- From: C. M. Sperberg-McQueen <cmsmcq@blackmesatech.com>
- Date: Tue, 21 Dec 2021 10:39:54 -0700
- To: ixml <public-ixml@w3.org>
- Cc: "C. M. Sperberg-McQueen" <cmsmcq@blackmesatech.com>
Working through Steven’s test suite, I have encountered the test encoded in tests/expr1.ixml tests/expr1.inp tests/expr1.req You may want to look at the test case, but the short description is simple: the grammar marks a repeating nonterminal with ‘@‘ and a straightforward serialization of the parse tree produces <expression plusop='+' plusop='+' plusop='+'> ... </expression> which is not well-formed XML because it violates the "Unique Att Spec" well-formedness constraint. Is this a run-time error in the grammar analogous to using a nonterminal which is not an XML name but which turns out to need to be serialized as an element or attribute name?

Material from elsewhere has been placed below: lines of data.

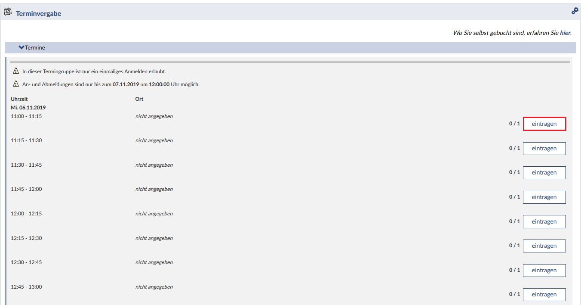Click the Terminvergabe panel title

[38, 14]
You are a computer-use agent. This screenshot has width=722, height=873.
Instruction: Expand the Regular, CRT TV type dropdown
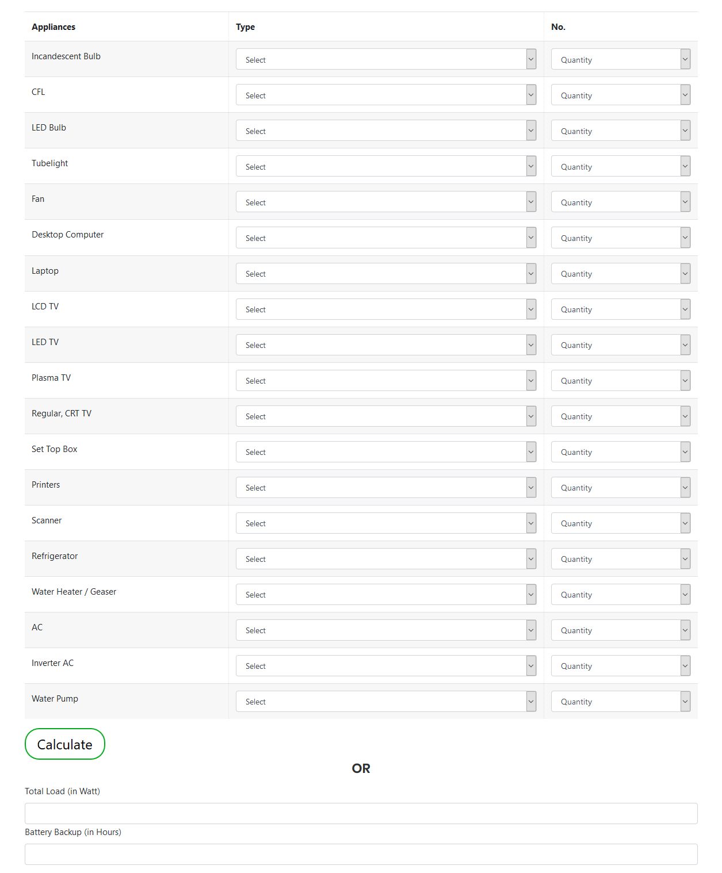[x=385, y=416]
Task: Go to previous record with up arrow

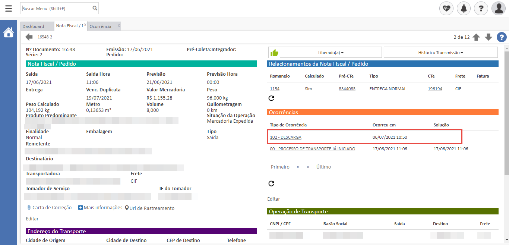Action: (476, 37)
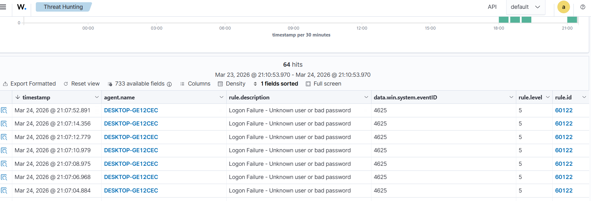Open the API menu item
591x201 pixels.
pos(492,7)
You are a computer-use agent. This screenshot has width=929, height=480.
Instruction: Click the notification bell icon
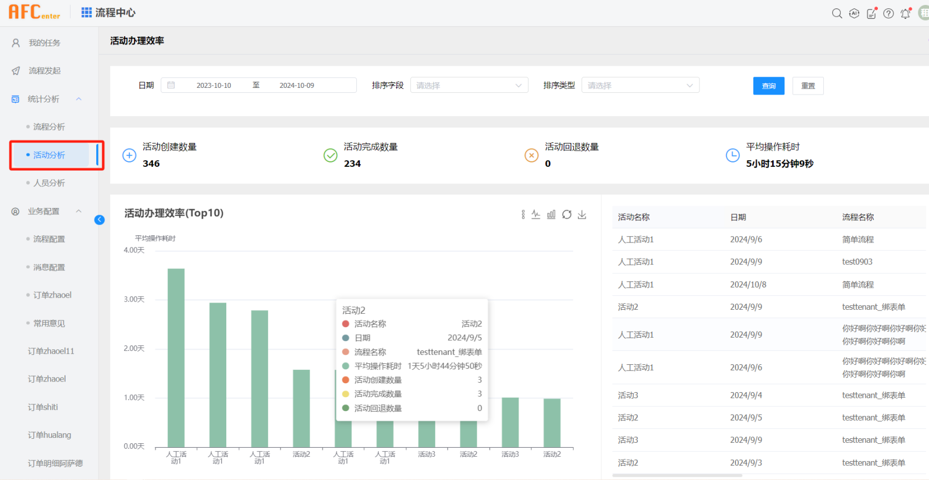point(905,13)
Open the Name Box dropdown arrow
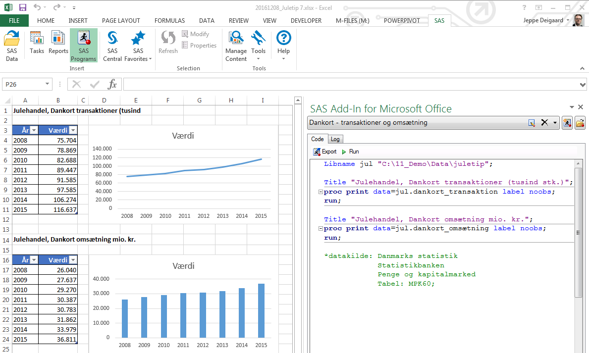 click(48, 84)

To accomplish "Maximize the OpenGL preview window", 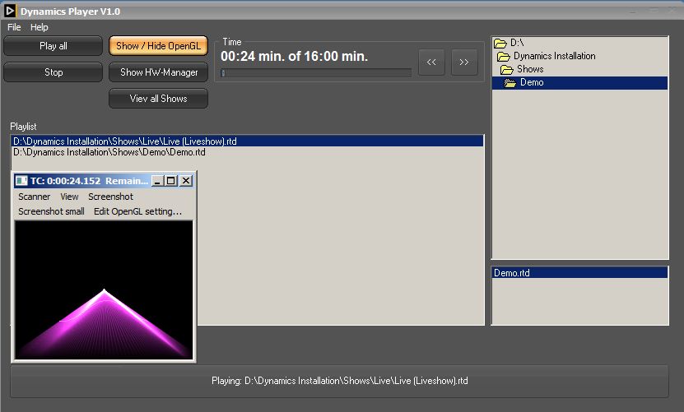I will [x=171, y=180].
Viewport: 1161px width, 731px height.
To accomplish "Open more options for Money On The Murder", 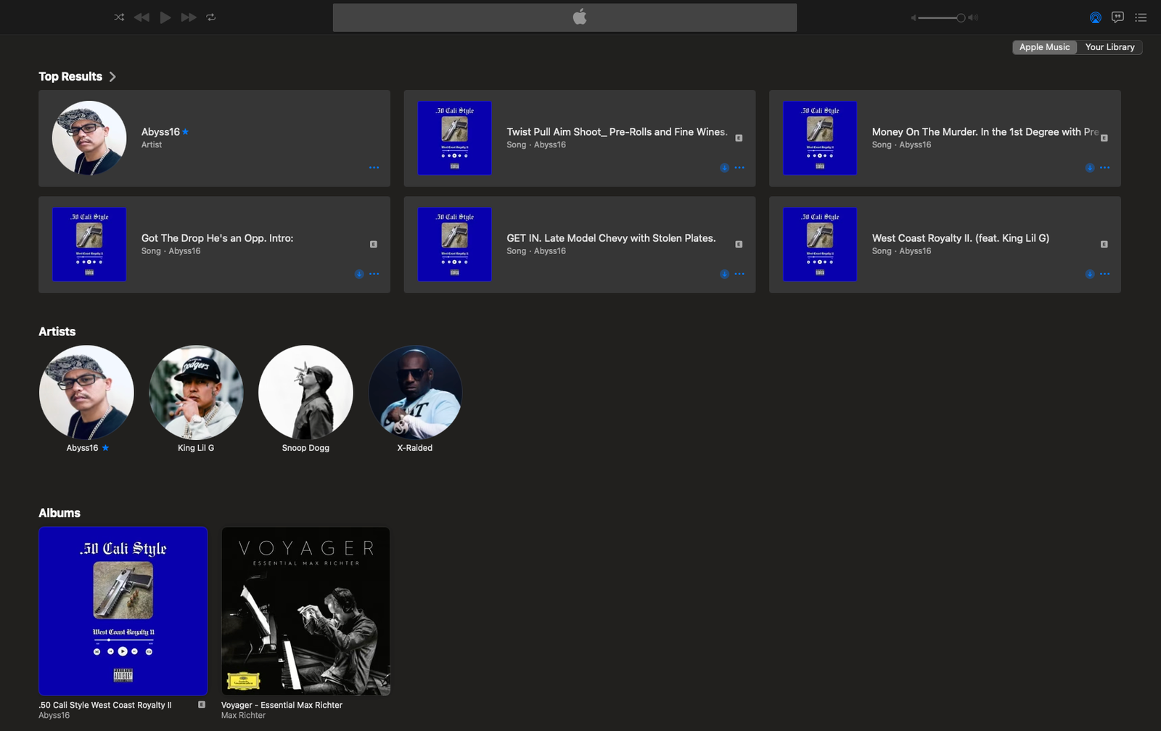I will 1104,168.
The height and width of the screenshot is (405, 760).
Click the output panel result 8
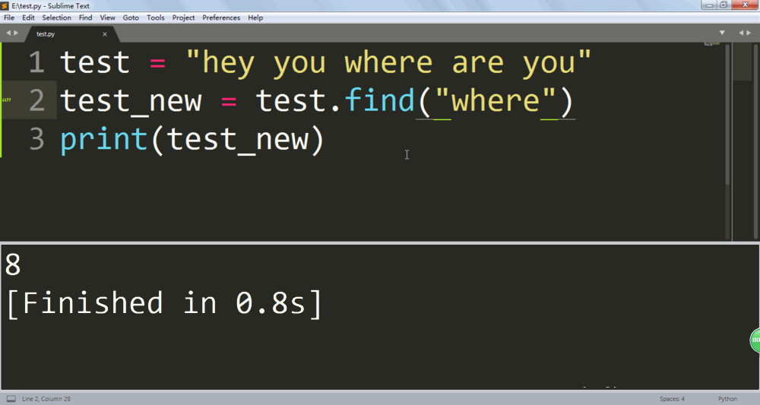pos(13,266)
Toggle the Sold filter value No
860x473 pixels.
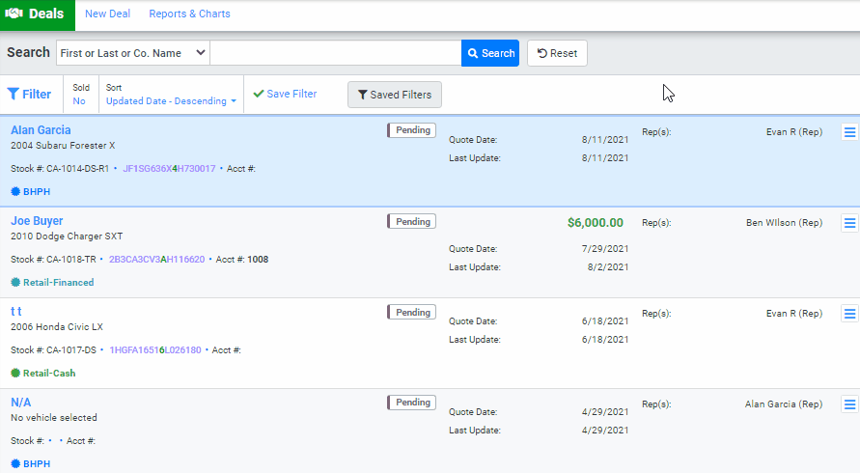point(78,101)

Is it a run-time error that is not in itself an error in the grammar but just something that prevents successful serialization of the result, analogous to an out-of-file-space error? (Only this is not a transient condition external to the grammar / input pair, this will happen every time we parse the given input against the given grammar.) The draft test-suite catalog vocabulary I have been working with so far allows three distinct assertions about a test case: - Parsing the input against the grammar produces an XML structurally equal to ... (an XML element given inline or externally). - The input is not a sentence in the language defined by the grammar (and it thus has no parse tree). - The character stream or XML element supplied as a grammar is not in fact a conforming ixml grammar (and thus cannot be used to parse the input). This situation appears to require a new kind of assertion. What should that assertion be? Perhaps - The abstract syntax tree described by the grammar for this input cannot be serialized as well-formed XML. ? That would cover both unserializable nonterminals and multiple attributes. But if unserializable nonterminals and multiple attributes are regarded as errors in the grammar (perhaps only detectable at input parse time), then the correct assertion for this test case is the 'not-a-grammar' assertion. As far as I can tell, the spec does not currently address violations of well-formedness constraints other than unserializable names. It needs to. Michael p.s. For now, I am marking this as an error in the grammar in my catalog of Steven’s test cases.